Para o investigador da FMV-ULusófona, a importância do conhecimento destes dados é fundamental para que “os colegas possam agilizar as medidas profiláticas da leishmaniose em função da região onde estão a trabalhar”.

Tanto Duarte Diz Lopes como Ana Mota assim o fizeram. O médico veterinário de Bragança tem um plano de saúde desenhado para os clientes do CAMV no qual se reflete a “preocupação maior com a leishmaniose”. Esse plano de saúde inclui a sugestão de vacinação generalizada contra o flebótomo para todos os cães – sejam de raças exóticas ou autóctones – e o aconselhamento para a utilização de repelentes durante todo o ano. Eventualmente, pode ser aconselhado o recurso a imunomoduladores para reforço do sistema imunitário, sobretudo em animais seropositivos.

A diretora clínica da clínica Patas e Penas também optou por uma estratégia semelhante. “No esquema de vacinação que sugerimos em consulta está sempre incluída a vacina contra a leishmaniose”, conta à VETERINÁRIA ATUAL, acrescentando também que é sempre aconselhado aos tutores o uso de repelentes durante o ano inteiro. “Na clínica, investimos imenso na prevenção”, reforça a médica veterinária.

Ambos os clínicos garantem que seguem as orientações emanadas pelas guidelines internacionais – tanto pelo European Scientific Counsel Companion Animal Parasites (ESCCAP), como as publicadas pelo grupo LeishVet – nas quais se recomenda, primeiro, a testagem dos animais e, posteriormente, a vacinação de cães que vivem em zonas endémicas para a leishmaniose. E, durante a conversa, os dois diretores clínicos também relatam que não costumam ter grande oposição dos tutores à vacinação, mesmo sendo uma vacina com um valor de mercado um pouco mais elevado, comparativamente com as outras vacinas recomendadas e opcionais. Sobretudo, garante Duarte Diz Lopes, “se forem tutores que já tiveram animais com leishmaniose, nem é preciso convencê-los. Eles testemunharam como as consequências da doença foram negativas e gravosas para a saúde do animal e nem hesitam em vacinar”.

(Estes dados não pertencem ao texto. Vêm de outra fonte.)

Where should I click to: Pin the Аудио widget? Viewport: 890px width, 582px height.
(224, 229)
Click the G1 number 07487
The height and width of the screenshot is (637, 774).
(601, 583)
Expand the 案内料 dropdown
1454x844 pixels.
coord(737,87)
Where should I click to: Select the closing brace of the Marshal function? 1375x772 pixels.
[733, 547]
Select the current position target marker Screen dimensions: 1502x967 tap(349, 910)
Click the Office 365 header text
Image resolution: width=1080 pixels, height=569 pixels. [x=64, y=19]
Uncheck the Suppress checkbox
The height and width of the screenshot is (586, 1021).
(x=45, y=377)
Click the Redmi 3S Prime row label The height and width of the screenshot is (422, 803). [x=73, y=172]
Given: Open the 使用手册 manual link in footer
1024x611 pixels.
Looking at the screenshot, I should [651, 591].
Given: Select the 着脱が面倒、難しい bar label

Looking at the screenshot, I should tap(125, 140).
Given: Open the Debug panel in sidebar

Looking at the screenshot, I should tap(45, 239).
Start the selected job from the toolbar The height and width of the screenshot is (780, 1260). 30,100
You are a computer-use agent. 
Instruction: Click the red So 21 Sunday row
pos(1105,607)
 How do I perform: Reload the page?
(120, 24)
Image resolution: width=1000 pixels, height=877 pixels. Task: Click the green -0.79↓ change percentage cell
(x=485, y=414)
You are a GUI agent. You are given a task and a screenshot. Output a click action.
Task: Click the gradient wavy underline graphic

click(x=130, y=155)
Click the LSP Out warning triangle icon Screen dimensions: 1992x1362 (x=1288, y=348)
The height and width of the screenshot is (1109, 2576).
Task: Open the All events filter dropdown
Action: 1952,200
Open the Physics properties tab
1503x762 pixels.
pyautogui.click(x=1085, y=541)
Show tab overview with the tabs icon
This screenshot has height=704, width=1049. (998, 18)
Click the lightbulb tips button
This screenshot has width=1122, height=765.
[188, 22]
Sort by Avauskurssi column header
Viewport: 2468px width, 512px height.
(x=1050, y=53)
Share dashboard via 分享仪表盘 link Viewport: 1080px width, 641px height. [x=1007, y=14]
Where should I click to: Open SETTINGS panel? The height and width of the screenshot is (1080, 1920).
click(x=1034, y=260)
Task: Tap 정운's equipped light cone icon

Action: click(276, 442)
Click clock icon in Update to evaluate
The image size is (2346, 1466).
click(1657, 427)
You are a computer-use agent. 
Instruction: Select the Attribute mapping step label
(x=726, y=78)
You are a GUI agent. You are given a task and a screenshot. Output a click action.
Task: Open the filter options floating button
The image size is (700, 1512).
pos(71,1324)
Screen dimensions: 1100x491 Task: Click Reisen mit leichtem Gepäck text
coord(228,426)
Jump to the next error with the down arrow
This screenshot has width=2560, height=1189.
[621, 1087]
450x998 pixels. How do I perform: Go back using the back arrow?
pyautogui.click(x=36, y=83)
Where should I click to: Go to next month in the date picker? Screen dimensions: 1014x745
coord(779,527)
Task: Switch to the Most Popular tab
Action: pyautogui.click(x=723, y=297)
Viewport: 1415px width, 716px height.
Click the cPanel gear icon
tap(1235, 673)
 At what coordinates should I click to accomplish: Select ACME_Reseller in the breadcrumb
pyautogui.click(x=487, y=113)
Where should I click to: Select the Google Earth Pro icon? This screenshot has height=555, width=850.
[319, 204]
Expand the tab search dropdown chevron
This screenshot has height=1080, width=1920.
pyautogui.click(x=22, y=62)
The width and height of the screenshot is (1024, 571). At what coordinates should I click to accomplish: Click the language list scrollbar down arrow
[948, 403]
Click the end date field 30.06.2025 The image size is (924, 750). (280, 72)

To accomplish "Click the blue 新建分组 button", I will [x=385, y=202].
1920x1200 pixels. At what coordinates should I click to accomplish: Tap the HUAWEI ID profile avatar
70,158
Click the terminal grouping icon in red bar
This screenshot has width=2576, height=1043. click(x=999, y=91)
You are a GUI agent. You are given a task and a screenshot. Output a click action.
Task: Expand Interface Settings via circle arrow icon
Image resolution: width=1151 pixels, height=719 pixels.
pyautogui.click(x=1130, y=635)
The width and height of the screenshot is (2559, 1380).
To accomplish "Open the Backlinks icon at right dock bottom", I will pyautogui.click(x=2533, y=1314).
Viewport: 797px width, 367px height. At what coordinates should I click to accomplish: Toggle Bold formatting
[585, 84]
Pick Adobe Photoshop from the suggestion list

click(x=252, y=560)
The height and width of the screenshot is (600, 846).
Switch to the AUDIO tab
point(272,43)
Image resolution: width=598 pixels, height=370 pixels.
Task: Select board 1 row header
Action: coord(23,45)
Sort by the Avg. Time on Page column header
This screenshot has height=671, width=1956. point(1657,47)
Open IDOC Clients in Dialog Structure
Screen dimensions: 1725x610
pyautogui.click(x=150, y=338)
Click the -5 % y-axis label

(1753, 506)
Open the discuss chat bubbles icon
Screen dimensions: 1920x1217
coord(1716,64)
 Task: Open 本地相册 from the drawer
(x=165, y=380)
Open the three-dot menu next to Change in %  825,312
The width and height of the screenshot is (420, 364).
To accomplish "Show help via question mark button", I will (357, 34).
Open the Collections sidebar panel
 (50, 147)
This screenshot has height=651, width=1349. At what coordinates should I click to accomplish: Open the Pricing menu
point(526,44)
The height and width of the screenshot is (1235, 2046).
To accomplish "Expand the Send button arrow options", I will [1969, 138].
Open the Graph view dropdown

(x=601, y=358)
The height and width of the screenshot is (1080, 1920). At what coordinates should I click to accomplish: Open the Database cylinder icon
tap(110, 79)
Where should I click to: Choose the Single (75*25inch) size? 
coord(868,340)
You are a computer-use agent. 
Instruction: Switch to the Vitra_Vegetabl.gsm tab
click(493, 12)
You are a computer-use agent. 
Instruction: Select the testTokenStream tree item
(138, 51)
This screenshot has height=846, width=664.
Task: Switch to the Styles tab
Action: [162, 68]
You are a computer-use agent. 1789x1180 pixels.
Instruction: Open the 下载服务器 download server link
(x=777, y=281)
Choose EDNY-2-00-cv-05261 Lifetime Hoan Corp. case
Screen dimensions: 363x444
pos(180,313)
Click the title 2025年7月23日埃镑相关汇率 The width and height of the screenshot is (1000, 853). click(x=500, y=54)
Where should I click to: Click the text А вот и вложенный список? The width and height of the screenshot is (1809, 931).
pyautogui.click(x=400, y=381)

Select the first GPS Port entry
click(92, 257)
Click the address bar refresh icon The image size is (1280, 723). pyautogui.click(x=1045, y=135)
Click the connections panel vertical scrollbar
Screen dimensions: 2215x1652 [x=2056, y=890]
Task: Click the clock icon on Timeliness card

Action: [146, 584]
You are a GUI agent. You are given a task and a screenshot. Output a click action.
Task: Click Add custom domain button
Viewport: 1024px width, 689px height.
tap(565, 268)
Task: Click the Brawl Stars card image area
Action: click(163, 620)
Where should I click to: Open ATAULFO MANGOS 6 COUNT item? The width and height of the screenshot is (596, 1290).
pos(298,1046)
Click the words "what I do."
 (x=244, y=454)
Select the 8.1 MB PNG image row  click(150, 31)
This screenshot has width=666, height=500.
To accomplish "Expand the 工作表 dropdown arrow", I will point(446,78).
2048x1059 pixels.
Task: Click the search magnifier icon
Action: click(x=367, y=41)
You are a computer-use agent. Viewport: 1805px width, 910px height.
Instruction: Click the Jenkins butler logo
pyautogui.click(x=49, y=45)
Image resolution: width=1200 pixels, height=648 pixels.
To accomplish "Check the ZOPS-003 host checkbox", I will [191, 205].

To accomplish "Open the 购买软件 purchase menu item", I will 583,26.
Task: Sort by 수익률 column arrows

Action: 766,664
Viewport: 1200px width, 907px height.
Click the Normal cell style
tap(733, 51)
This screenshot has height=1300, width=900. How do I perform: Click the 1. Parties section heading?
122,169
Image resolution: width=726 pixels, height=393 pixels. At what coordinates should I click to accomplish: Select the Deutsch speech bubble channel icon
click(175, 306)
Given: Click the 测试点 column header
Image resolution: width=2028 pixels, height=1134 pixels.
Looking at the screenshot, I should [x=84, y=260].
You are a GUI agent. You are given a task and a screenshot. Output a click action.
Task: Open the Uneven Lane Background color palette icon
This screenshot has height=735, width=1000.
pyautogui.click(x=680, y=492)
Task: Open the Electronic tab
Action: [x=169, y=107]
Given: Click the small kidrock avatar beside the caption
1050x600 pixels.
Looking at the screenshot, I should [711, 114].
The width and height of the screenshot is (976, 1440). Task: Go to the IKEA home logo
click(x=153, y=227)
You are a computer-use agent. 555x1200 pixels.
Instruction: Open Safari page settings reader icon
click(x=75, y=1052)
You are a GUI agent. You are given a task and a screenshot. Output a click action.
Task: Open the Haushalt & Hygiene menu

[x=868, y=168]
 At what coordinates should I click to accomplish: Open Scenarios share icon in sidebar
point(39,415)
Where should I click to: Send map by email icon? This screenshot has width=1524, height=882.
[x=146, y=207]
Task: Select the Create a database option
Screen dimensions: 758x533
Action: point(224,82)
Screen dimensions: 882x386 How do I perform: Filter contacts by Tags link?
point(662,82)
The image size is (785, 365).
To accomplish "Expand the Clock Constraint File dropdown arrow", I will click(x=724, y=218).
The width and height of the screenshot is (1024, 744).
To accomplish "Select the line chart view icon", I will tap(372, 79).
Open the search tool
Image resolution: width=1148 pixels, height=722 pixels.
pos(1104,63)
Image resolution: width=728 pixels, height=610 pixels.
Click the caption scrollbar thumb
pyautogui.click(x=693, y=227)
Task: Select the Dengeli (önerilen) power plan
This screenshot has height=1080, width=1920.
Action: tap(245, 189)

Neste campo da prevenção, André Pereira esclarece alguns pontos que podem melhorar a profilaxia realizada aos cães. Em primeiro lugar, “é preciso conhecer a diferença entre inseticida e repelente. O repelente – seja em pipeta ou em coleira – é que vai impedir que o vetor se alimente no cão”, explica. Com o inseticida, o inseto precisa alimentar-se do sangue do cão para, posteriormente, morrer e esse momento em que se alimenta é o suficiente para transmitir o parasita.

Em segundo lugar, acrescenta, “é preciso ter a noção de que, mesmo tendo o cão vacinado, não se deve descartar o uso de repelente. A vacina é uma barreira adicional, pensada como um método para evitar que o animal, se for infetado, venha a desenvolver doença grave. Os repelentes, se forem efetivos e utilizados segundo as recomendações dos fabricantes, vão impedir que o vetor se alimente no cão e lhe transmita o parasita”. É a conjugação dos dois métodos de prevenção que pode conduzir a uma proteção mais eficaz do animal.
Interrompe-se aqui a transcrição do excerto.